Em seguida, virou-se para as crianças e gritou:
– BENEDITOOOOOOOOOO! VAI LOGO EMBORA!!!
O menino pegou sua pequena maleta e o presente de Mia, que estavam em cima da mesa onde tomara seu último café da manhã no orfanato Éden.
Antes de se dirigir à porta, porém, todas as crianças correram até Benedito para o abraçarem. Inclusive, claro, Mia e Hannah.
– Vamos sentir sua falta, Bene! - disse Roberto.
– Nunca se esqueça de nós! - exclamou Cristiano.

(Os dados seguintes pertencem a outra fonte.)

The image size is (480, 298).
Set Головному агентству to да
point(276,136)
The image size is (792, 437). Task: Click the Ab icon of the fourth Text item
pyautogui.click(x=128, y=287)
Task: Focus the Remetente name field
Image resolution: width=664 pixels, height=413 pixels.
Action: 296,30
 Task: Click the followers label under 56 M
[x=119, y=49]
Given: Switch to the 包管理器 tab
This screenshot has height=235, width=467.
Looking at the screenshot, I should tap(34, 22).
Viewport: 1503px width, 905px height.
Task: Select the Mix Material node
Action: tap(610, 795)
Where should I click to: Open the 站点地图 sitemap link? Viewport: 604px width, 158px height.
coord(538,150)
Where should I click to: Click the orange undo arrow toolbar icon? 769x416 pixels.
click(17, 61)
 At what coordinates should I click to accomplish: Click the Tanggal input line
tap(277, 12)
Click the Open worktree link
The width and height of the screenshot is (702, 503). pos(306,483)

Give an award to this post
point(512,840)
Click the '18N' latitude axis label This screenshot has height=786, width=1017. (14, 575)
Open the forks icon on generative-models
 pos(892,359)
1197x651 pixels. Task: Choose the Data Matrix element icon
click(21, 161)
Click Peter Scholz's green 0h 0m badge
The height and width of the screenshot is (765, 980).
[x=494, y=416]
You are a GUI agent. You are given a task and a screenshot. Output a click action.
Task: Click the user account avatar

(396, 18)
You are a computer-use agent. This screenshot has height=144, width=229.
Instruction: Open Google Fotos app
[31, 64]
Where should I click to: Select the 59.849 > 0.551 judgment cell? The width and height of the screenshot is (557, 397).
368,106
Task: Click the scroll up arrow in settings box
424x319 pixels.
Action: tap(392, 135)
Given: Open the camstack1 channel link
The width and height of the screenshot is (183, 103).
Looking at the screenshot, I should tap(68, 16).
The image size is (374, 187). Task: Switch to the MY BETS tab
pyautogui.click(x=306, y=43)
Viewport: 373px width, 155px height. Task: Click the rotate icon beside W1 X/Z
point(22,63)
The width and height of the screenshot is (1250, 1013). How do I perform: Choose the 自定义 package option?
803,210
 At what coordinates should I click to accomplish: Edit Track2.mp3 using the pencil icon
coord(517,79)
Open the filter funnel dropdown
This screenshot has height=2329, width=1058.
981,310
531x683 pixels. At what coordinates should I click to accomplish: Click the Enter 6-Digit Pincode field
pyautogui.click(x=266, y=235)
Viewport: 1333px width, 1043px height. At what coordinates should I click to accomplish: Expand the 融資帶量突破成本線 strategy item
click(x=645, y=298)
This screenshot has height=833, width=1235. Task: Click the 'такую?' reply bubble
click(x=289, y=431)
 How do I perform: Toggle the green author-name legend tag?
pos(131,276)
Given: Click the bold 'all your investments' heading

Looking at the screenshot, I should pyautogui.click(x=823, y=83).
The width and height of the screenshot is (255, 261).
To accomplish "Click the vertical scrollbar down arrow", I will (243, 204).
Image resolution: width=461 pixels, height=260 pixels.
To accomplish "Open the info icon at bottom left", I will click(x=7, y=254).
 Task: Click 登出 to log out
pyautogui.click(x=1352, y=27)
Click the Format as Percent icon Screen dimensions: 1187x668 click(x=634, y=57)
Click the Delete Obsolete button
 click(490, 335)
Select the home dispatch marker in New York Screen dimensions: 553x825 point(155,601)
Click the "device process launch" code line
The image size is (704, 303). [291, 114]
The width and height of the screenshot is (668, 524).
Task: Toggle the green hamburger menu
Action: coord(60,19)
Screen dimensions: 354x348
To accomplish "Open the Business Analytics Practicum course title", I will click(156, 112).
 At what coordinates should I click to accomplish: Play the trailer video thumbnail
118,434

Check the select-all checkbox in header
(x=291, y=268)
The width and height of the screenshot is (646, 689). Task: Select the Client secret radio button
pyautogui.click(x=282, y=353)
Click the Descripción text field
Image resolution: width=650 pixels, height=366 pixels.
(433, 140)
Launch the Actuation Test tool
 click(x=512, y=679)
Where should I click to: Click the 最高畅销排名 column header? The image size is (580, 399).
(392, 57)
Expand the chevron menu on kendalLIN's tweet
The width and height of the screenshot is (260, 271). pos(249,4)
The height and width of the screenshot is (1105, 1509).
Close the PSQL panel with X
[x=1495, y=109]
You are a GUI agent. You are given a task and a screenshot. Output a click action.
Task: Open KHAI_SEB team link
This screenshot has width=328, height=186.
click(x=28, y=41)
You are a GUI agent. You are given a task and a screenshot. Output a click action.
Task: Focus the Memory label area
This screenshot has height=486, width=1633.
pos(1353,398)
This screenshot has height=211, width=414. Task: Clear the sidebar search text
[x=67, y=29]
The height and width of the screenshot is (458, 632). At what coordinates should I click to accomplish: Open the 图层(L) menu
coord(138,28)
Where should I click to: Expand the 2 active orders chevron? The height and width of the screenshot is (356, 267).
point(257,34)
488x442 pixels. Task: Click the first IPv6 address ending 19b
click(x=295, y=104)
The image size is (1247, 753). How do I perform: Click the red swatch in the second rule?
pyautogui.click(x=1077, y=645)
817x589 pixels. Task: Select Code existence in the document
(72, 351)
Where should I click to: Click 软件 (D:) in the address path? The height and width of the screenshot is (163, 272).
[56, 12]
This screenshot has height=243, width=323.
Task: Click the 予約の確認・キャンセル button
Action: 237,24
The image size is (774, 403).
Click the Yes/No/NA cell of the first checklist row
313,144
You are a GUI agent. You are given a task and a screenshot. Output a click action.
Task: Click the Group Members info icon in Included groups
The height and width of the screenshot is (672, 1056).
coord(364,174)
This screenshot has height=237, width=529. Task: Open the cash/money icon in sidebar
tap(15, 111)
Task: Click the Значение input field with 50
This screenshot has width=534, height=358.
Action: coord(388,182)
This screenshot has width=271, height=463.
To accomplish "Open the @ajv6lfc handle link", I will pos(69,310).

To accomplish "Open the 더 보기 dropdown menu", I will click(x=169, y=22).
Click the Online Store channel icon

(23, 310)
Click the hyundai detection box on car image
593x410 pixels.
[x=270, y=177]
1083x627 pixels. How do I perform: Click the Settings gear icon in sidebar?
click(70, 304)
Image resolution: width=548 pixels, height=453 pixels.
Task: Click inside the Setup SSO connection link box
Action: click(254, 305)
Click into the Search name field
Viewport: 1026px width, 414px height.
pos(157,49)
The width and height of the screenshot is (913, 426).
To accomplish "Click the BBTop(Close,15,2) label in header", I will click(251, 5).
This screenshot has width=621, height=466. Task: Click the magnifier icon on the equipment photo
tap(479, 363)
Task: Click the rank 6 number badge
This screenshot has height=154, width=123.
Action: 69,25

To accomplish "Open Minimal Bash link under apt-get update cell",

– Te amamos, cara! Vai com Deus - falou Rogério, seu amigo.
– Não vamos esquecer de você - disse Clementina, com voz tímida.
Todos se despediram do jovem, que, antes de partir, andou até Laura, que estava em um carrinho de bebê próximo a criançada.
Agachando-se, Benedito sussurrou para a garota, olhando em seus olhos:
– Adeus, Laurinha! Você só tem um mês de vida, mas vou sentir sua falta. Boa sorte nesta vida... negrinha!
Em seguida, beijou a testa da menininha e levantou-se.
Ao lado do senhor Abnego, deu o último aceno para a turma do orfanato e entrou num táxi.